In a 7-1-1 decision Thursday, the school board approved the filing of eminent domain documents necessary to obtain stormwater and construction easements from Levin Management, located at the corner of Route 29 and Pothouse Road. Board President Daniel Cushing dissented and board member David Ziev was absent.
The administration also announced the Pickering Glen Homeowners Association approved an easement agreement, which the board then also approved. Board member Kevin Pattinson dissented.
In eminent domain, a government agency can obtain a property through the courts for public use while paying a fair market value for it. If the Levin property is acquired by the district, all four properties that required easements/land acquisitions will have successfully been negotiated. The other two properties, the Meadow Brook Golf Course and the Shanno property at 33 W. Pothouse Road, have already been purchased by the district.
The Levin land runs along the south side of Pothouse Road. The district needs it in order to move forward with its road-widening plans, to prepare for the new school, attorney Andrew Bellwoar explained.
“PennDOT is requiring that the district widen two roads,” he said. “That is Route 29 and then Pothouse. In order to accomplish that road widening, we need to perform construction within the PennDOT right of way. Our engineers tell us we also need a little strip of land to the south of that which is available to us, in order to accomplish the drainage necessary for the road.”
The walking trail to the south will remain virtually untouched. The land the district needs is between the walking trail and Potthouse Road. A swale, roughly 10-12 feet wide, will be created on the land next to the road to collect storm water drainage, he said.
When asked, Bellwoar said to think of an easement as “asking for permission.”
“It might come in the form of PECO, or Verizon, asking for an easement to place a line on the front of your property,” he explained. “The work will be done, but otherwise, you own the land.”
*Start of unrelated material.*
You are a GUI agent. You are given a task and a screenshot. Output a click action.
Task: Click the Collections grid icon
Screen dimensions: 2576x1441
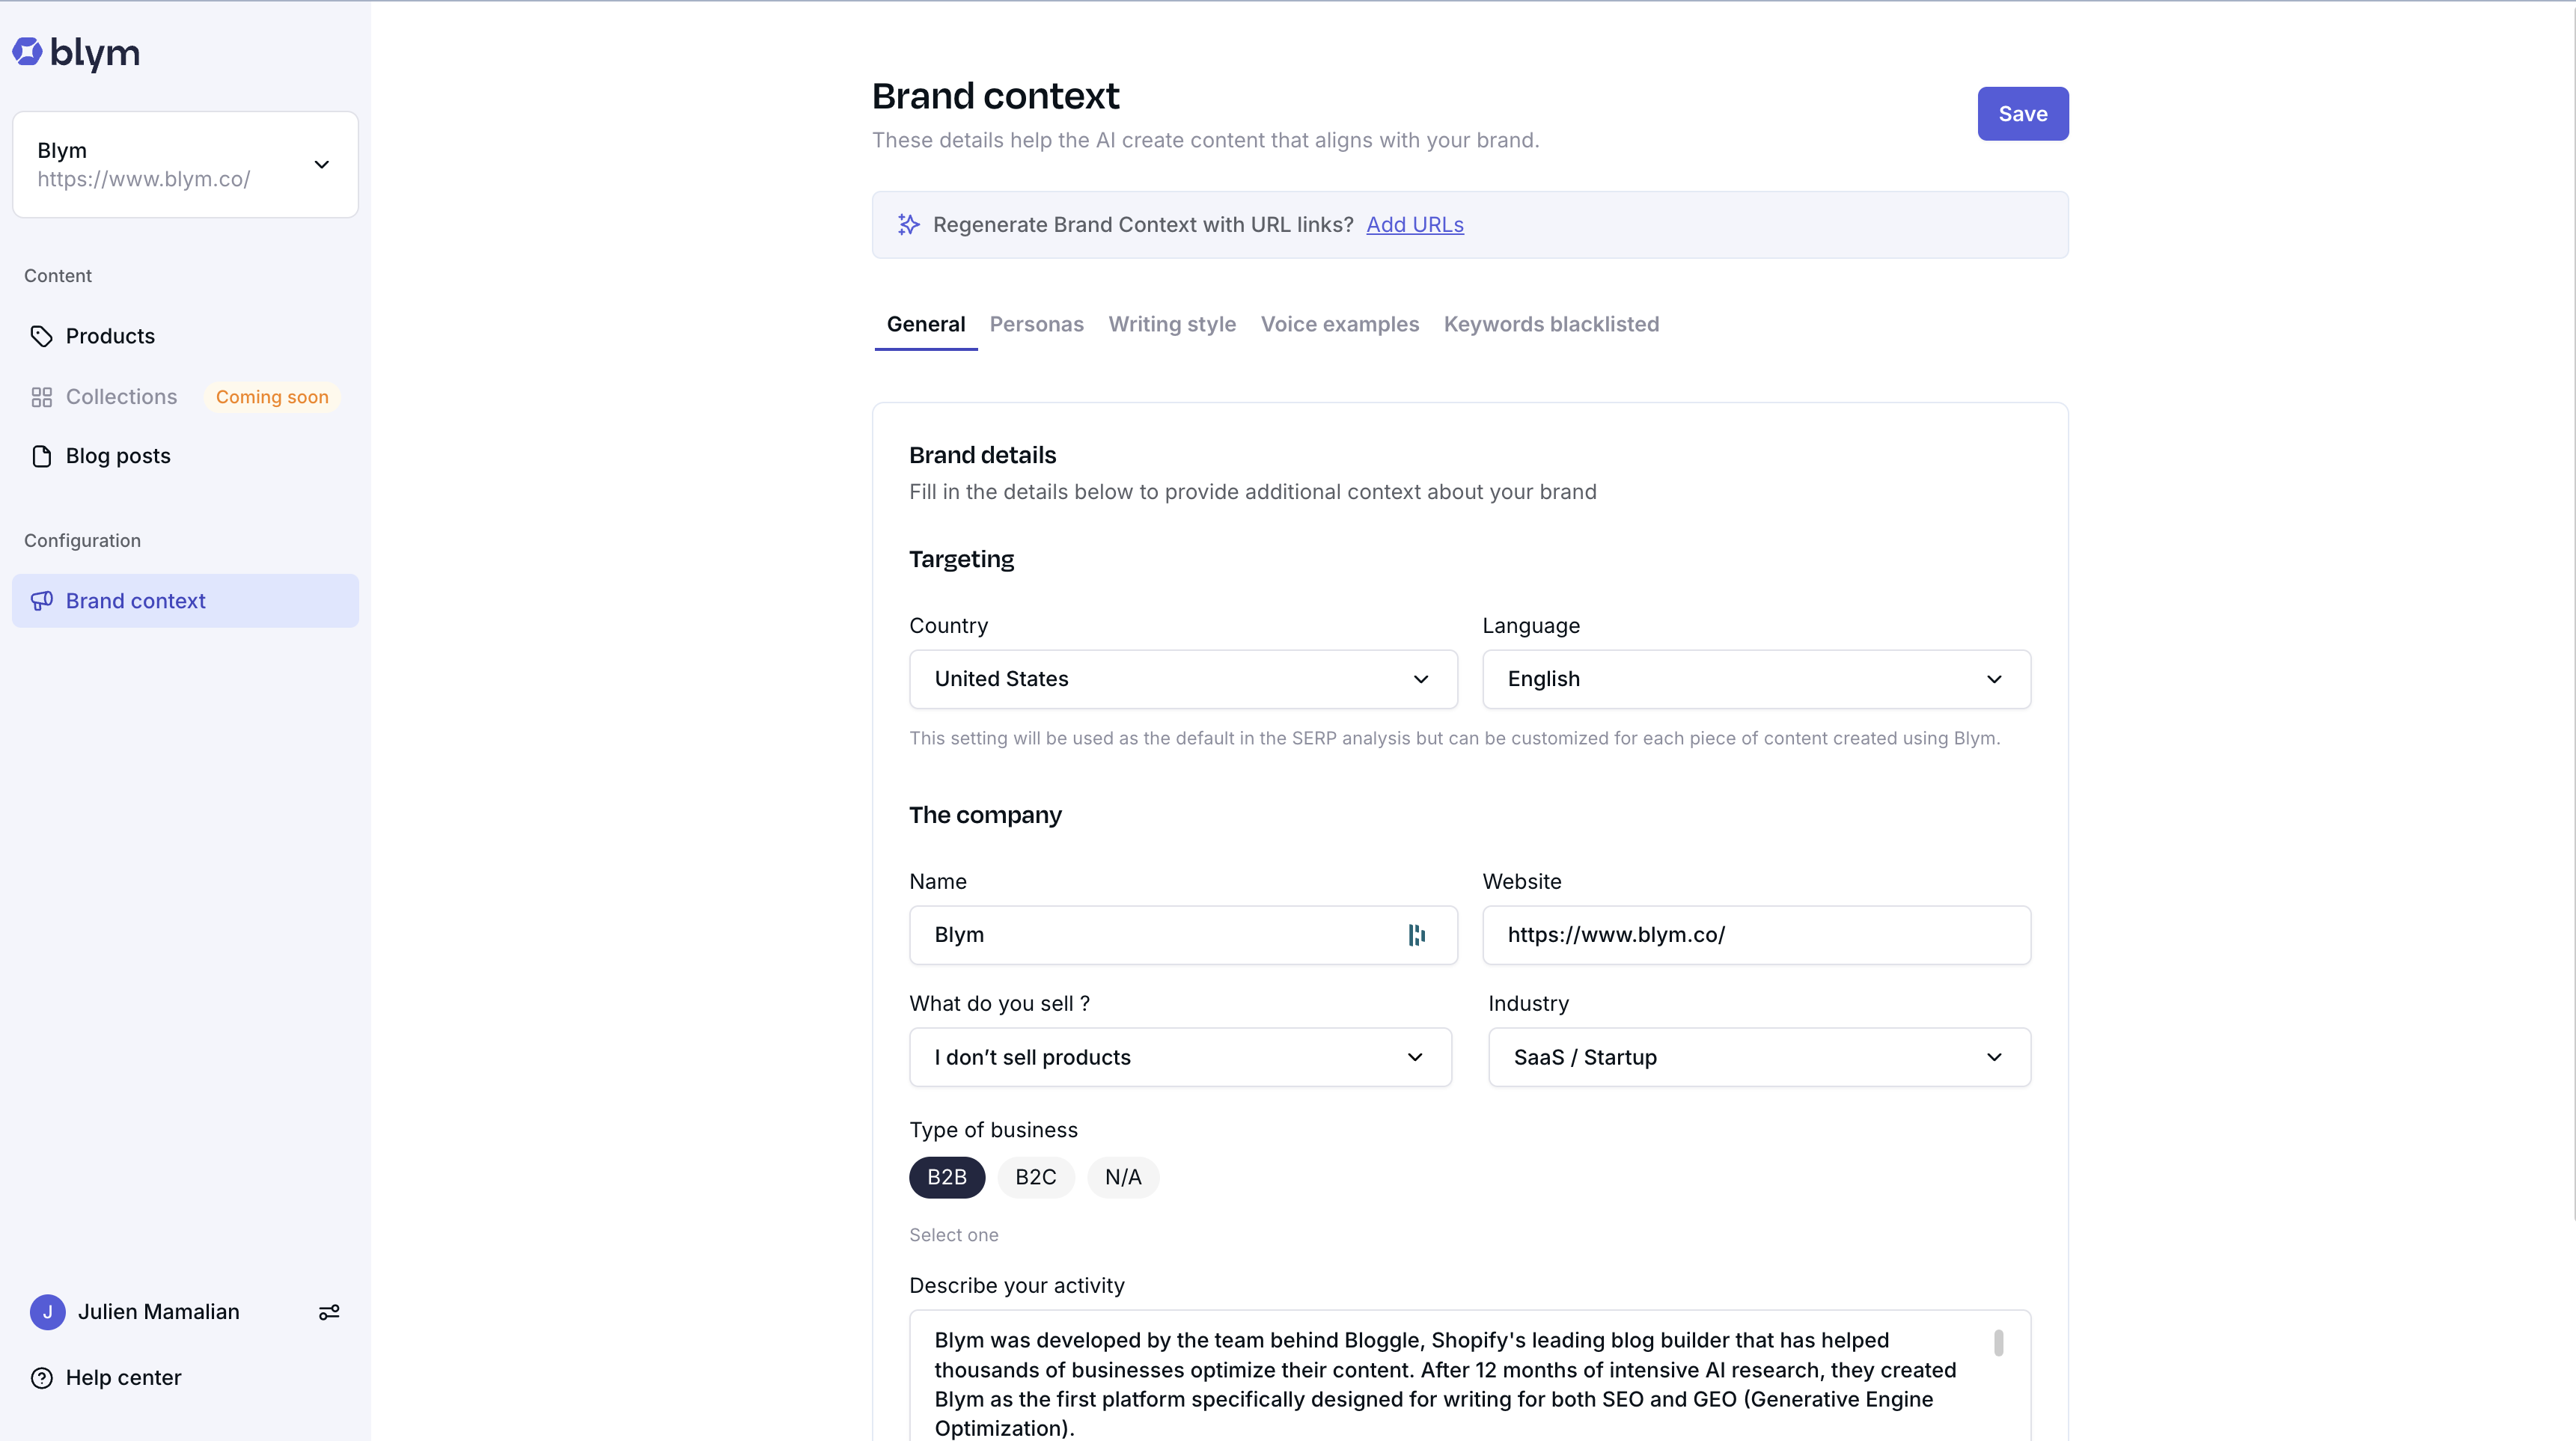41,397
Board member Kenneth Butera asked why the decision needed to be made that night. Superintendent Alan Fegley explained that the project is on a strict time line in order to meet the permit deadlines.
While most of the board signed off on the process, they did so begrudgingly.
Board member Joshua Gould said he doesn’t support the use of eminent domain unless it causes the district’s mission to fail.
Board member Paul Slaninka agreed.
“None of us like eminent domain,” he said, calling it a “hard moral struggle, philosophically.” The decision to support the eminent domain use was to help the children in the district, which are the “greater good.”